In the end, Altman really hired Duvall and Spacek for the lead roles, and the third was embodied by Janice Rule. Duvall is Millie Lammoreaux, a girl who works as a physiotherapist at a California spa where childish teenager Pinky Rose (Spacek) will come for a job interview. In addition to getting a job and Millie becoming her mentor, Pinky will also move into Millie’s apartment in a typical California pool complex where a third woman, Willie (Rule) lives. This mysterious and silent pregnant woman is a bit older than Millie and Pinky and is constantly kept to the side and on the walls and at the bottom of the pool she is constantly painting some weird figures. Her husband Edgar is the intrusive owner of the entire building and is constantly drunk and harassing all the other women who are there.
In fact, the weirdo Willie is constantly in the background, and all of them can’t be more different. Millie is a bit of a hipster who thinks she’s cool, popular, that she understands everything and imagined she could turn Pinky into a person like her. She also seems a bit obsessive, everything has to be as she says, everything has to be when she imagined something, and on the other hand Pinky is almost still a child. She acts like she’s 14, she blows through a straw into the juice, and indeed she will find a kind of role model in Millie. And while Millie thinks she’s popular, Pinky lets her believe it even though it’s becoming obvious to us that no one cuts her too much, and the first part of the film goes through getting a Texas country girl accustomed to city life and customs there.

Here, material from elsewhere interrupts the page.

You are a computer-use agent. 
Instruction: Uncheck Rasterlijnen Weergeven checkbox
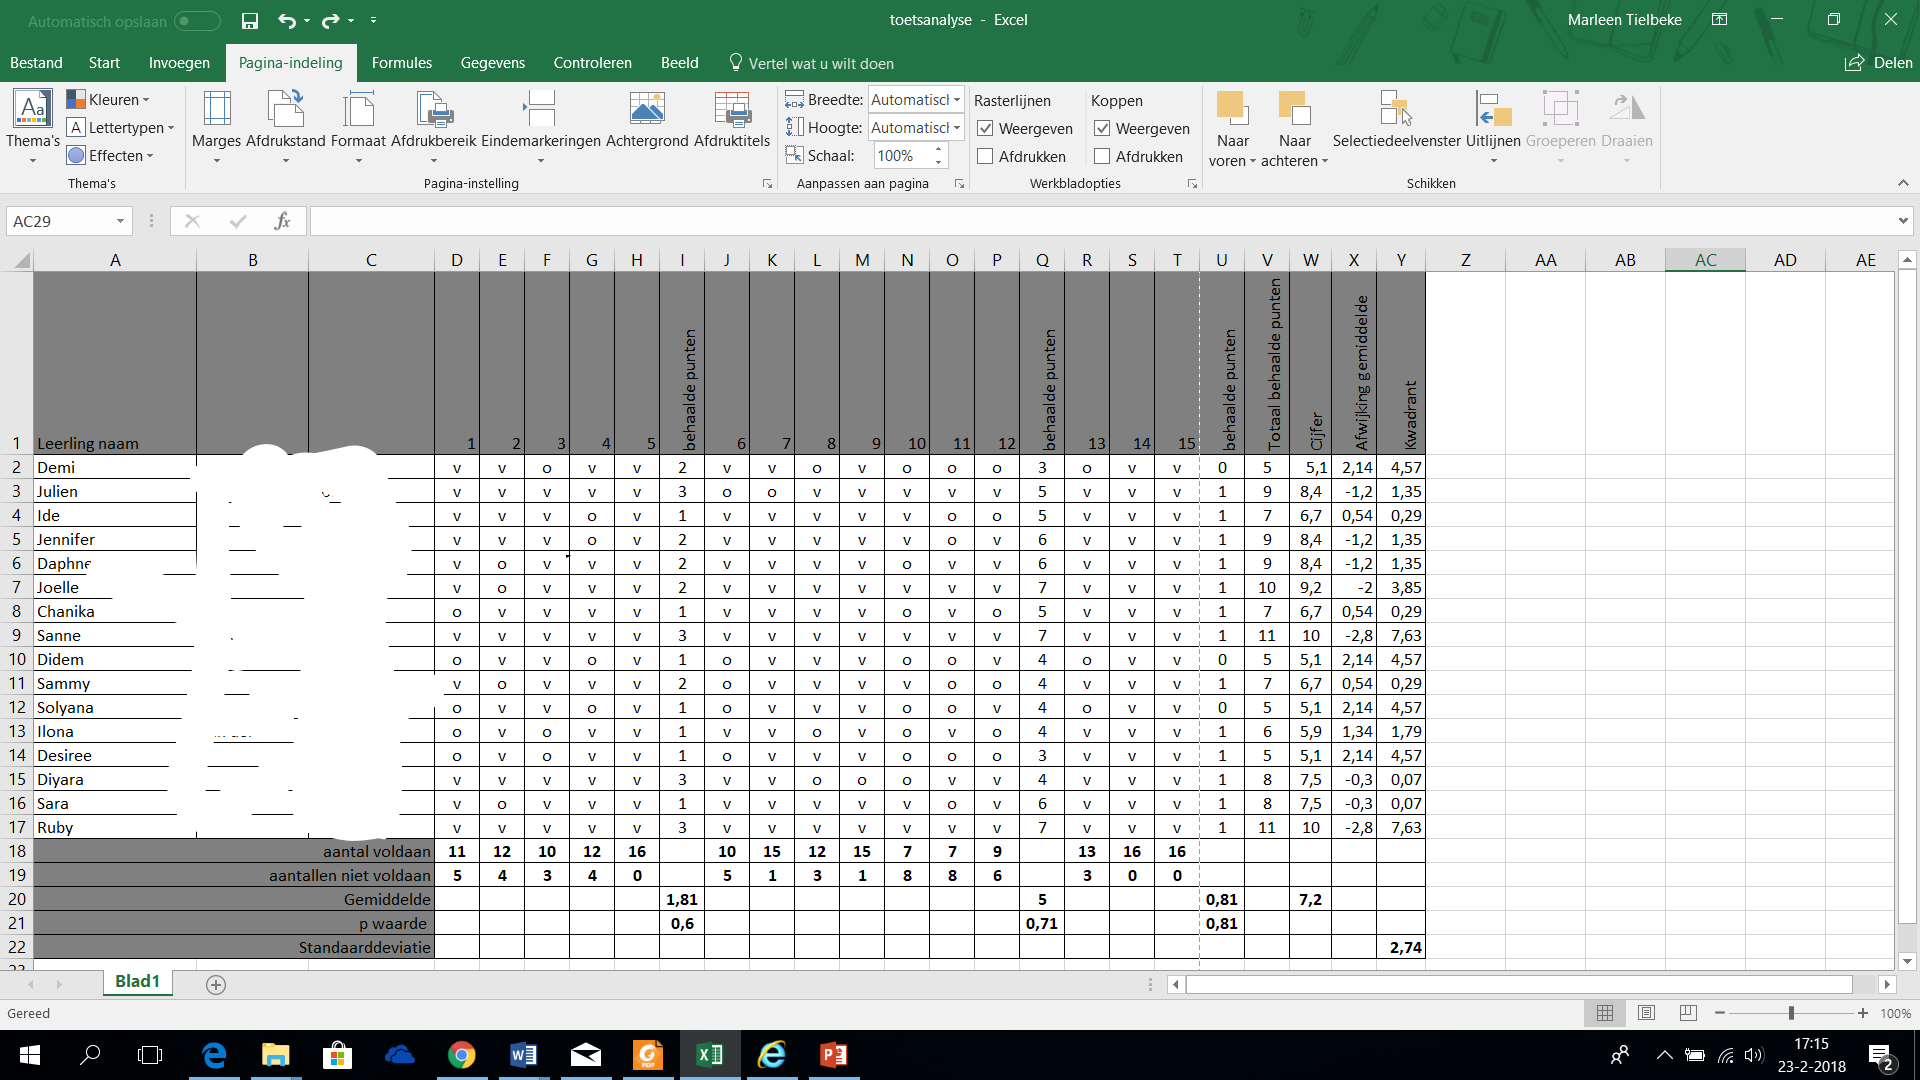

Just like in “Persona”, later in “Mullholand”, in the moments when we think we understand what is really happening here and when it seems to us that things are starting to fall into place, there will be a complete reversal. And only then will nothing be clear to us. The trigger for all this will be one accident after which the story seems to start from the beginning and as if almost so we can forget about everything we saw earlier. Pinky claims that she is not Pinky, but that Mildred and this until recently completely submissive and obedient girl seem to be taking over domination and control. She almost turns into the person who was Millie until recently, and this one becomes confused and insecure who doesn’t know what’s going on.
and Spacek, and especially Duvall who won the Best Actress award at Cannes where the film premiered, are outstanding. The actress we probably remember best as Wendy Torrance from Kubrick’s “Shining” has achieved perhaps the best role in her life here, and the role of Pinky is a somewhat logical sequel for Spacek after Carrie’s groundbreaking role in De Palma’s film of the same name. Although Altman later explained what he really meant by this enigmatic, mysterious film, “3 Women” is one of those films that everyone can interpret in their own way. Indeed, no one until Lynch and “Mullholland” managed to make a film that works so well, even though it consists of two almost incompatible parts. And while the first half is a bit witty, ironic satire and a kind of study of the society and people of that time, the second part is a shocking psychological thriller, almost horror. Great movie to watch. Rating 9/10.